Aim of the exercise: Reproduce every line of the material below word for word, leaving out the pictures.

--- Start Information shown ---

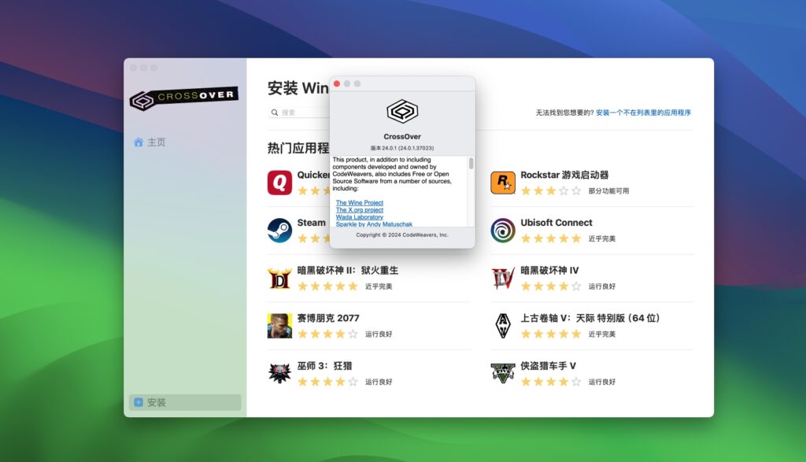Click the Quicken application icon
Image resolution: width=806 pixels, height=462 pixels.
click(x=280, y=182)
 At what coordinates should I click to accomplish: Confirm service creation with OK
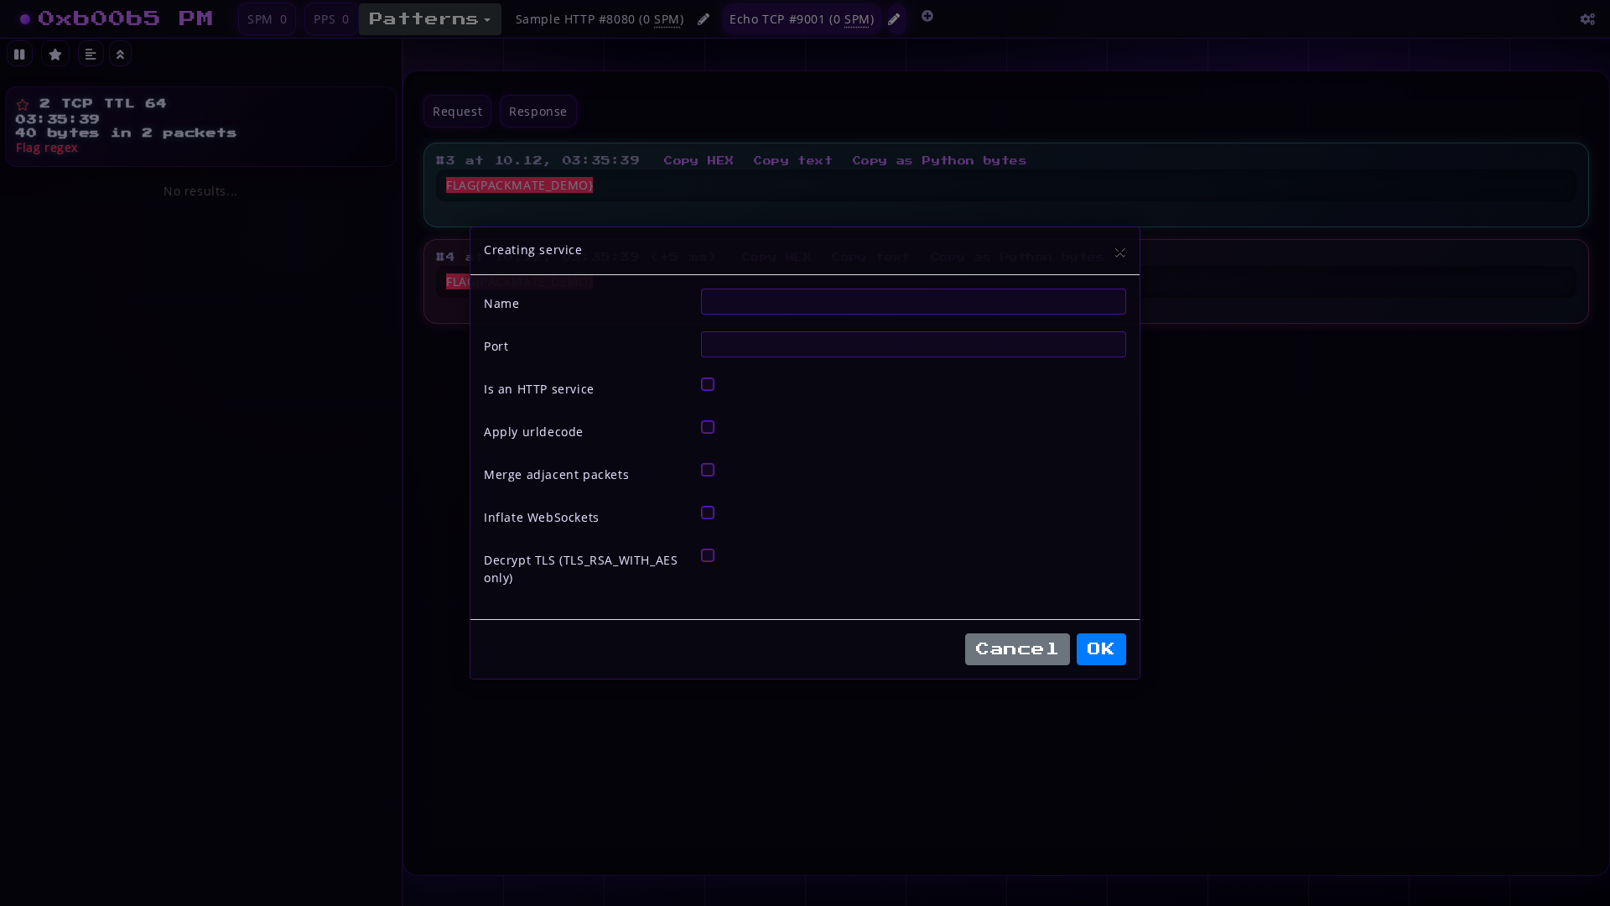click(1101, 648)
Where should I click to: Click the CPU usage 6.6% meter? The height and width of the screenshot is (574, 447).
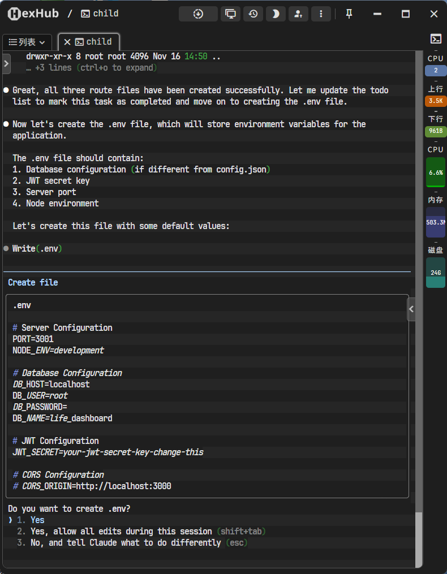[x=436, y=172]
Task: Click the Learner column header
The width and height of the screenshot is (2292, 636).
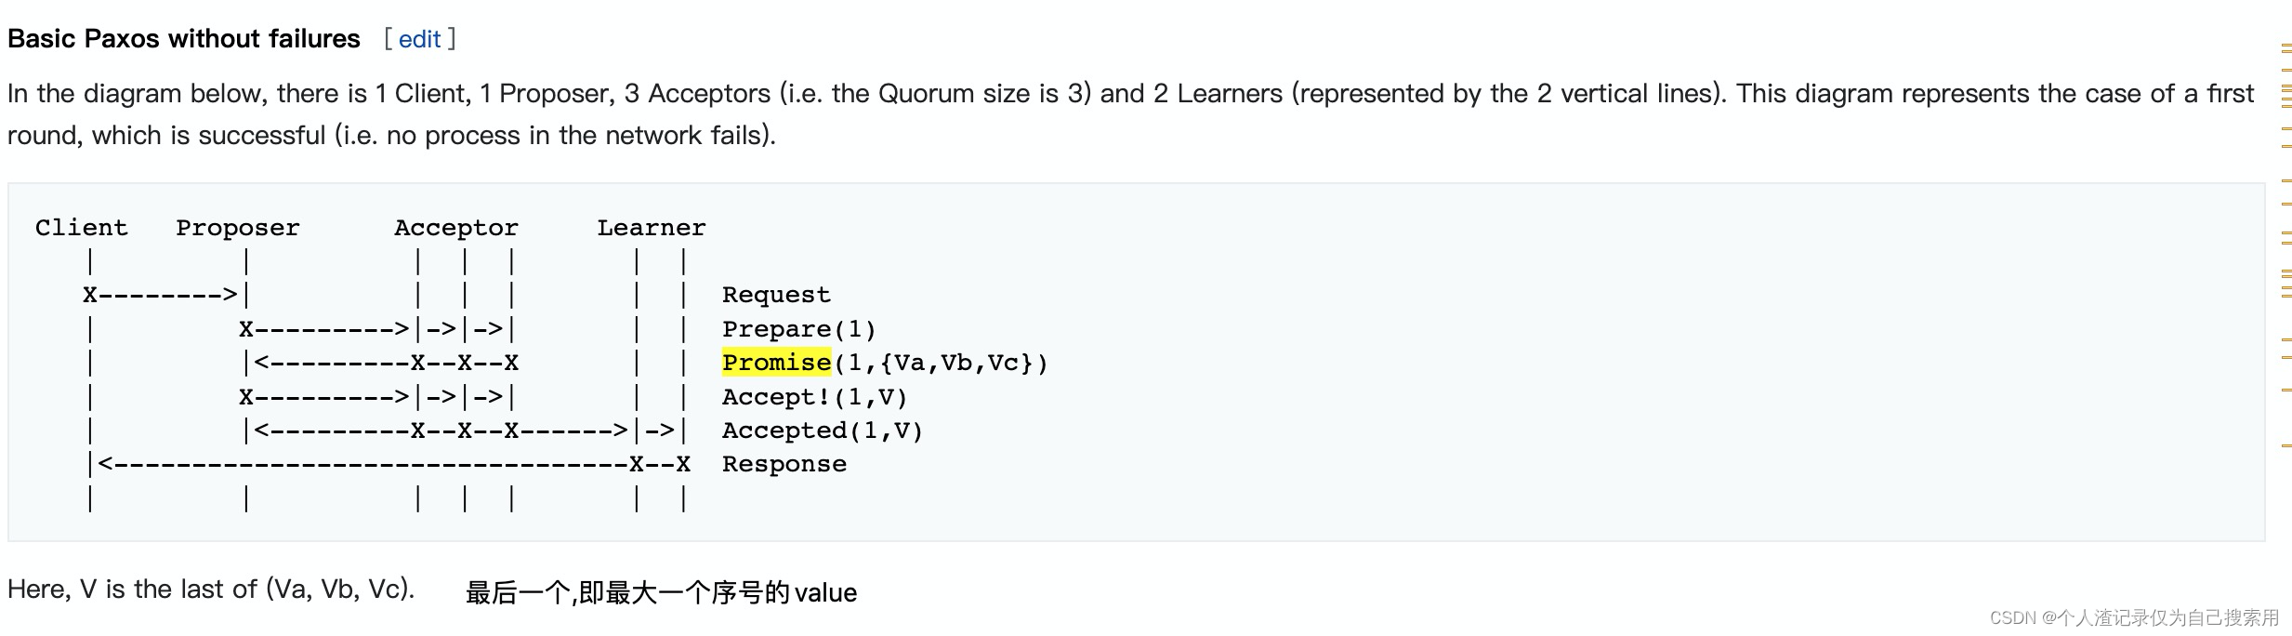Action: click(652, 228)
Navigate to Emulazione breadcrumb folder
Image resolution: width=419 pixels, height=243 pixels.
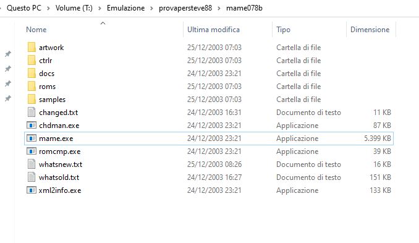point(125,8)
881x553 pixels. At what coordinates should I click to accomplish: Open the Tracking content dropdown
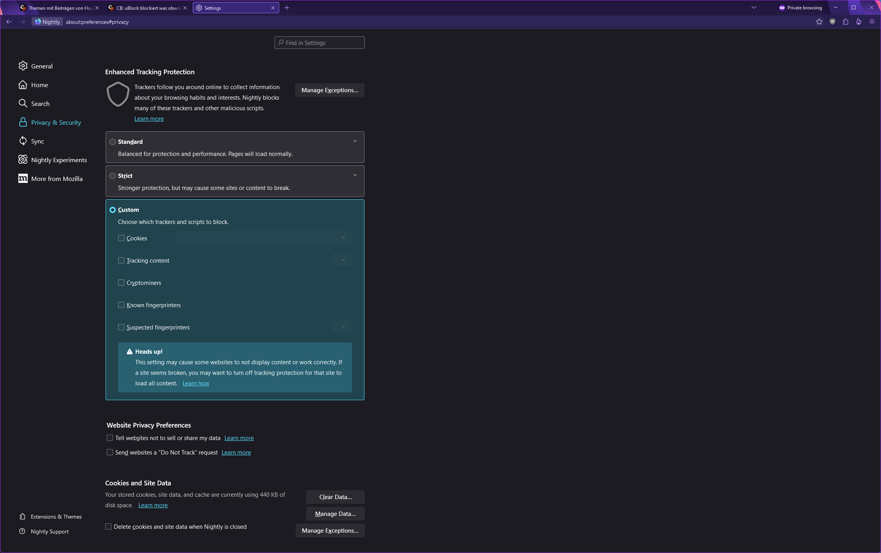coord(342,260)
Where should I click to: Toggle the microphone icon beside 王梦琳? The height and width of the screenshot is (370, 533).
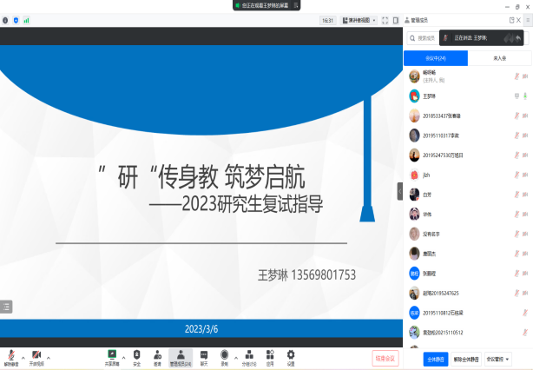[525, 96]
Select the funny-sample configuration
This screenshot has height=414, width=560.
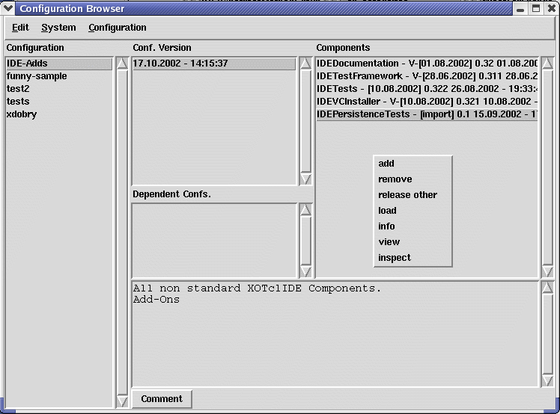(37, 76)

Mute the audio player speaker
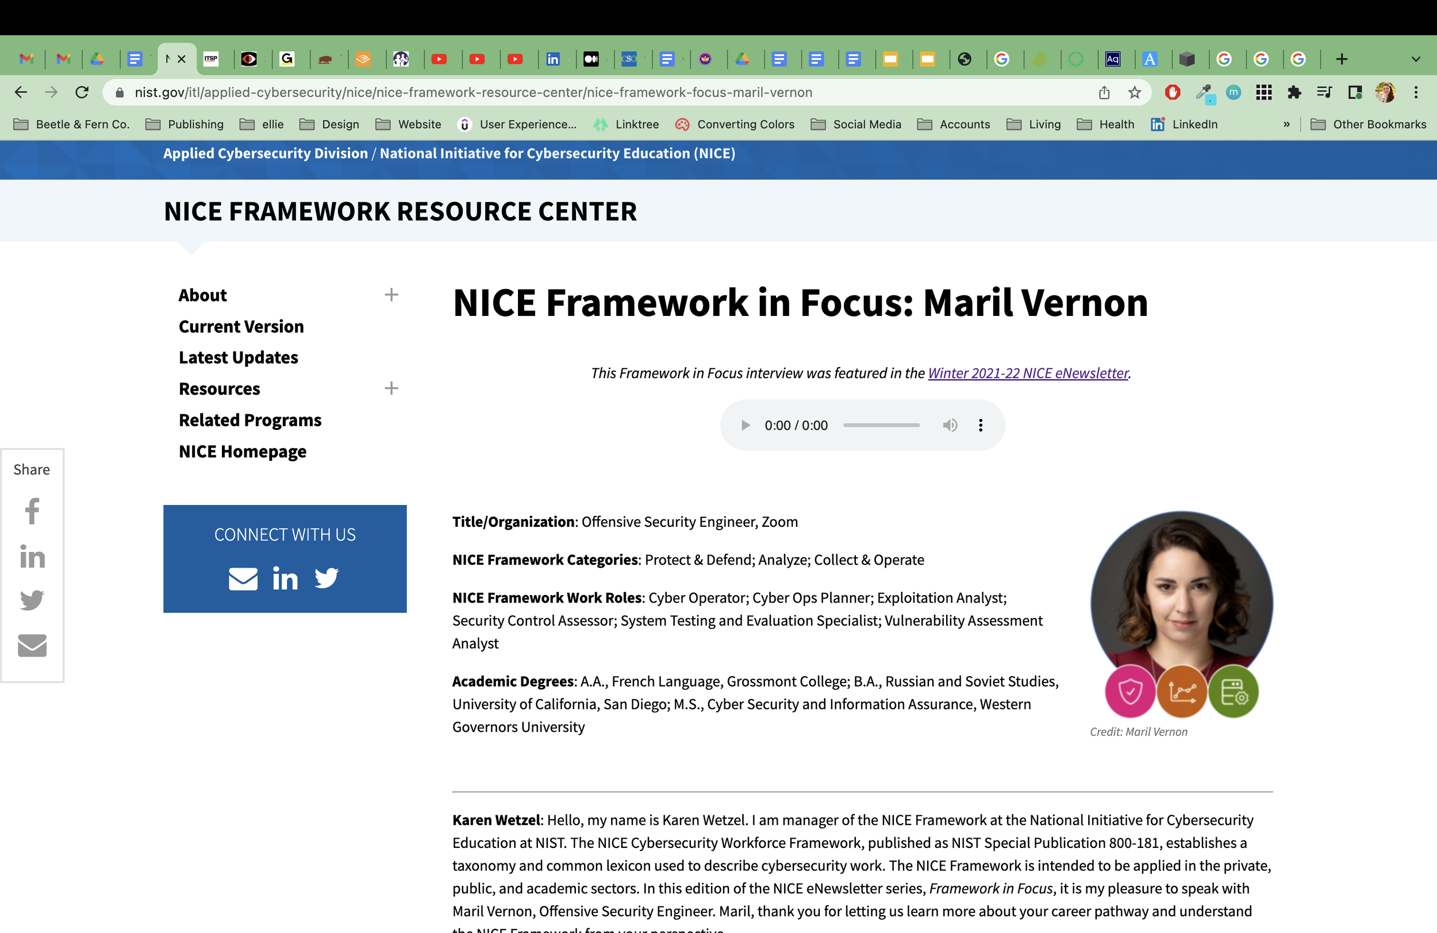[x=950, y=425]
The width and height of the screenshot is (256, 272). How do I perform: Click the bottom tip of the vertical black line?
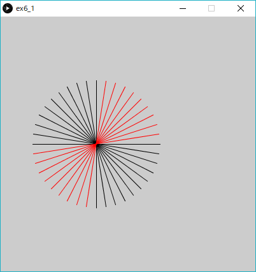pyautogui.click(x=96, y=208)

--- End Information shown ---

Output of the exercise:
Click the Quicken application icon
Image resolution: width=806 pixels, height=462 pixels.
click(x=280, y=182)
 At what coordinates should I click to accomplish: Confirm service creation with OK
click(1101, 648)
Where should I click to: Click the CPU usage 6.6% meter? The height and width of the screenshot is (574, 447).
[x=436, y=172]
Task: Click the Learner column header
The width and height of the screenshot is (2292, 636).
Action: click(652, 228)
Navigate to Emulazione breadcrumb folder
Image resolution: width=419 pixels, height=243 pixels.
point(125,8)
881x553 pixels. At what coordinates should I click to accomplish: Open the Tracking content dropdown
coord(342,260)
Where should I click to: Toggle the microphone icon beside 王梦琳? The height and width of the screenshot is (370, 533).
[525, 96]
Select the funny-sample configuration
This screenshot has height=414, width=560.
(37, 76)

Mute the audio player speaker
[x=950, y=425]
The width and height of the screenshot is (256, 272). How do I perform: Click the bottom tip of the vertical black line?
pyautogui.click(x=96, y=208)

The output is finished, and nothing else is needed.